While Ferris devotes her “motherboard” to all things mushroom and speaks in a language nearly indecipherable to all but fungophiles, Hebert drums up new customers and deals with all the regulatory hurdles of selling gourmet mushrooms.
He dreams of expanding outside the Grand Valley with products like mushroom jerky that could be shipped to widespread markets. For the time being, Monumental Mushrooms only sells mushrooms at a handful of Grand Valley markets and to local chefs. The company is not able to ship mushrooms.
Rhysa Ferris poses with her 1969 Lincoln Continental. (William Woody, Special to The Colorado Sun)Ferris and Hebert are also devoted to “mico remediation” and recycling. Their growing mediums are local. They use up the sawdust that is a leftover of production at the nearby Lincoln Woodworks shop. They also buy soy pellets from the Olathe area and use coffee bean bags from a Palisade roaster.

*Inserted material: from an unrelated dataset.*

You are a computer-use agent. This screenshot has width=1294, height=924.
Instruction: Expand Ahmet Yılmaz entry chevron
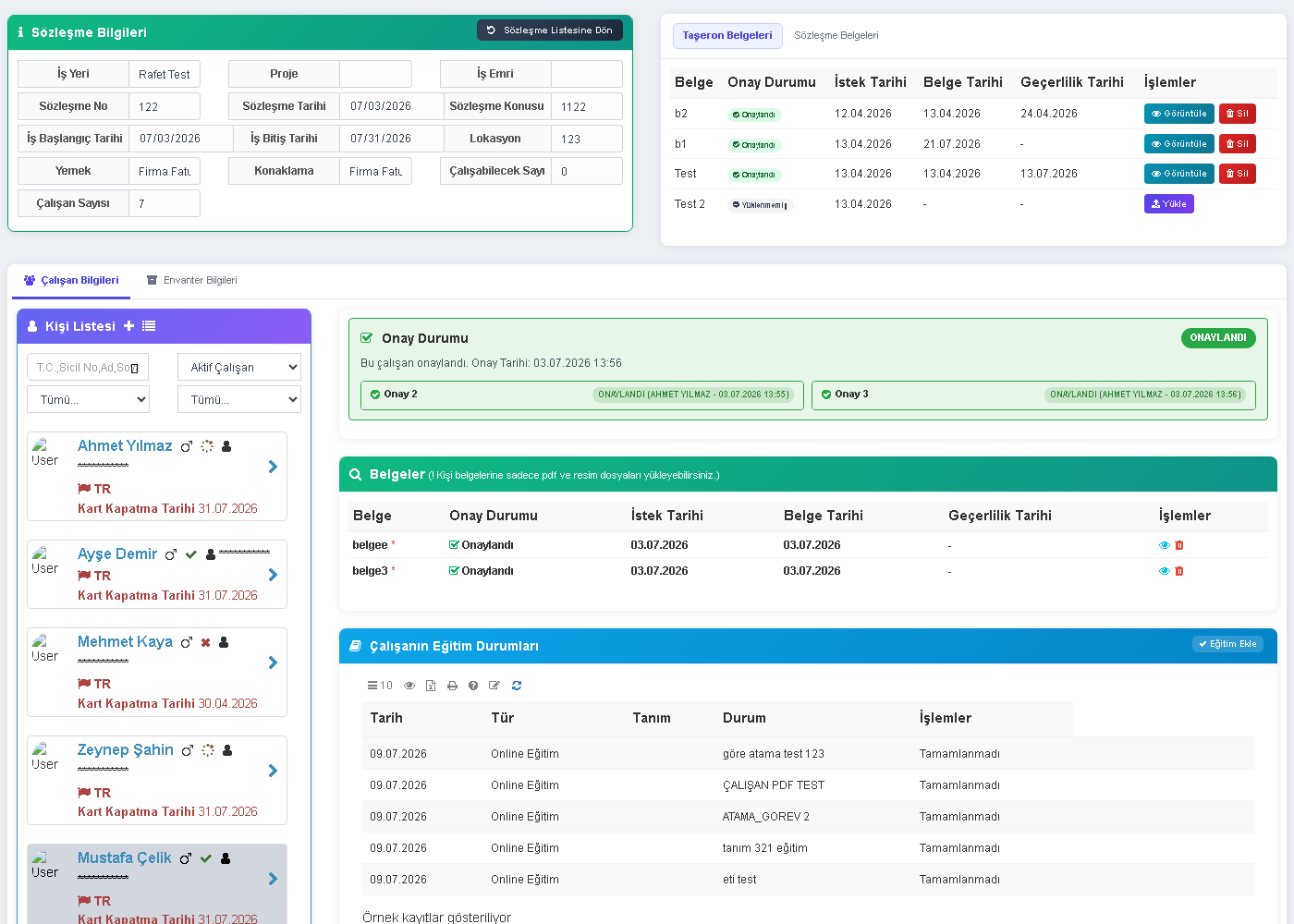[273, 467]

Monumental Mushrooms’ bags of used substrate are composted to create rich soil for gardeners and farmers in the Grand Valley.
Ferris and Hebert say sharing the love and knowledge — and the leftovers — of mushrooms is all part of being fungophiles.
Peering into Monumental Mushroom’s ready-for-market cooler makes it easy to see where that love is rooted.
There are mushrooms that look like brown chestnuts, golden trumpets, denim-blue trumpets, frothy white waves and rosy ruffles.
“This helps me to live a brilliant, adventurous, colorful life,” Ferris explained as she looked at the fruits of her labor.